** BEGIN DATA LINES **

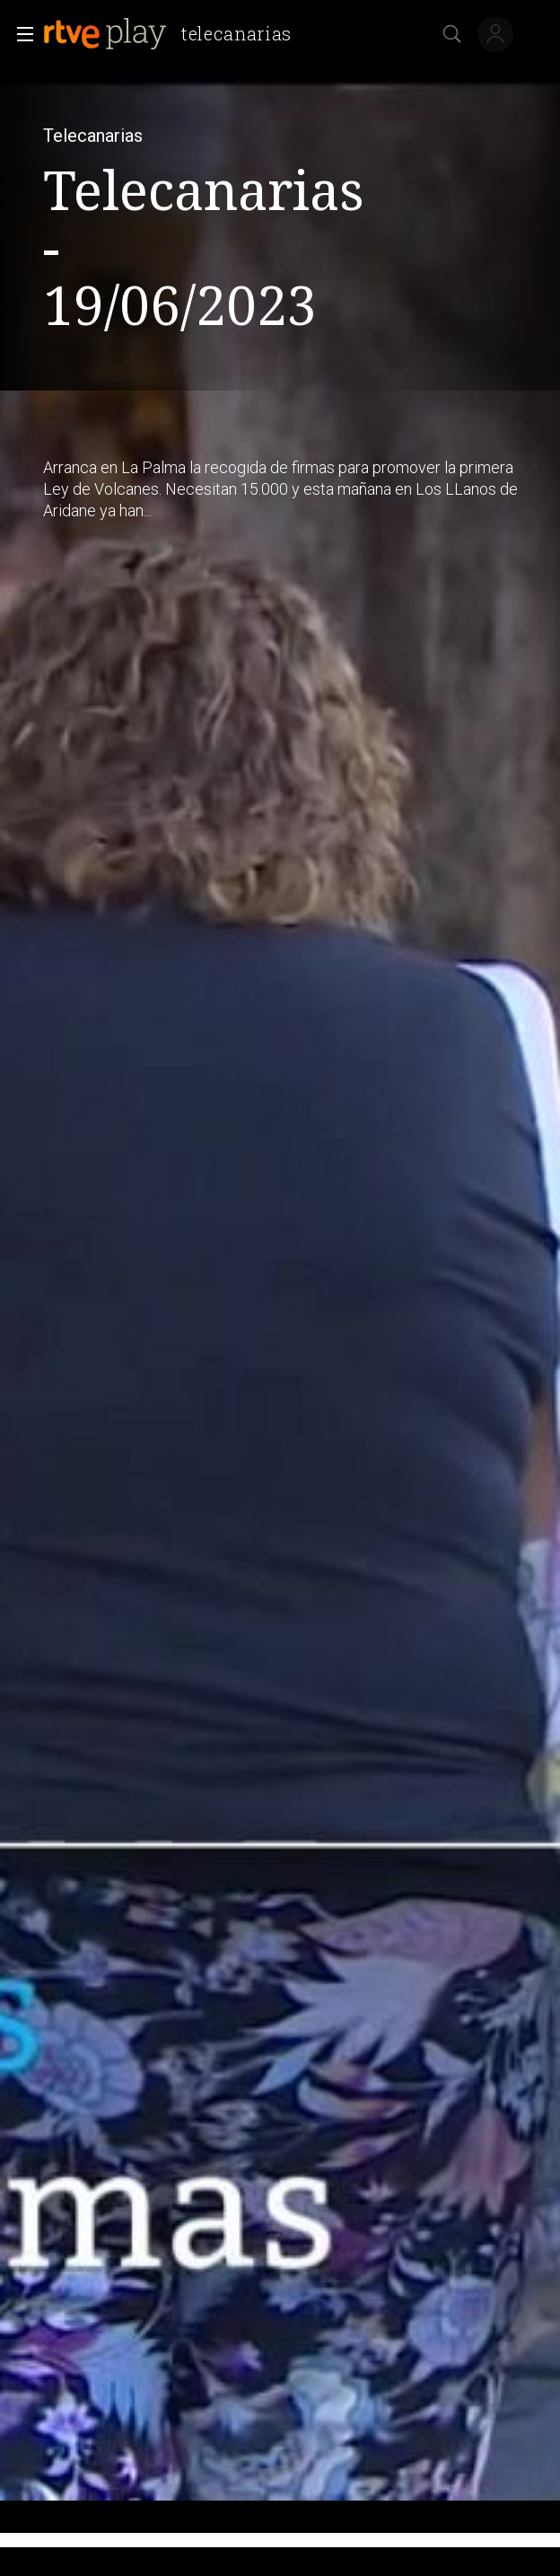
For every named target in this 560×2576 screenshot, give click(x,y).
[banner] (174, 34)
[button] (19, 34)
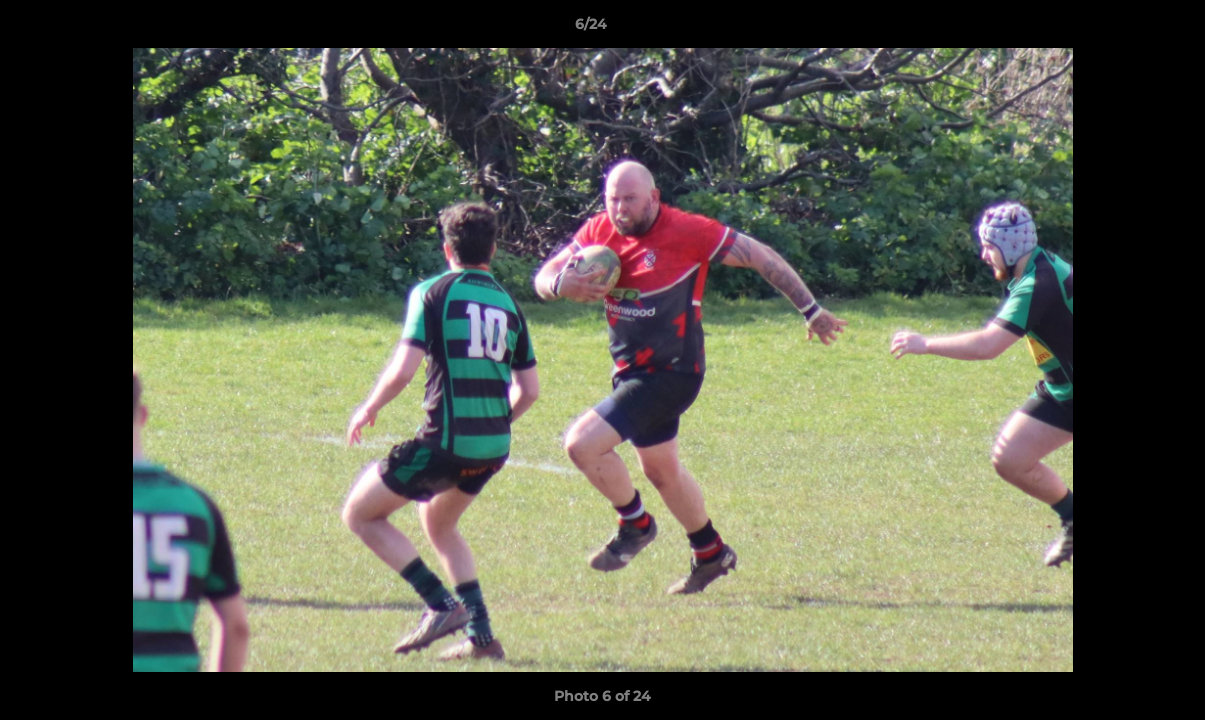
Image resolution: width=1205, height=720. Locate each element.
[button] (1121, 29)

** END DATA LINES **
** BEGIN DATA LINES **

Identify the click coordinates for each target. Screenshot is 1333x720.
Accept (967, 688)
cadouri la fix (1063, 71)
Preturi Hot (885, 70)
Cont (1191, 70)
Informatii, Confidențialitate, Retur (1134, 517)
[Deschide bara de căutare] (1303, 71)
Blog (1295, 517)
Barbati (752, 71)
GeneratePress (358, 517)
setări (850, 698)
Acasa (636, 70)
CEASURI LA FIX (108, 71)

** END DATA LINES **

■ **AIM OF THE TASK**: Write out everything from the line containing "Preturi Hot (885, 70)" down to the line containing "CEASURI LA FIX (108, 71)", including both of those lines, without changing anything.

■ **EXERCISE RESPONSE**:
Preturi Hot (885, 70)
Cont (1191, 70)
Informatii, Confidențialitate, Retur (1134, 517)
[Deschide bara de căutare] (1303, 71)
Blog (1295, 517)
Barbati (752, 71)
GeneratePress (358, 517)
setări (850, 698)
Acasa (636, 70)
CEASURI LA FIX (108, 71)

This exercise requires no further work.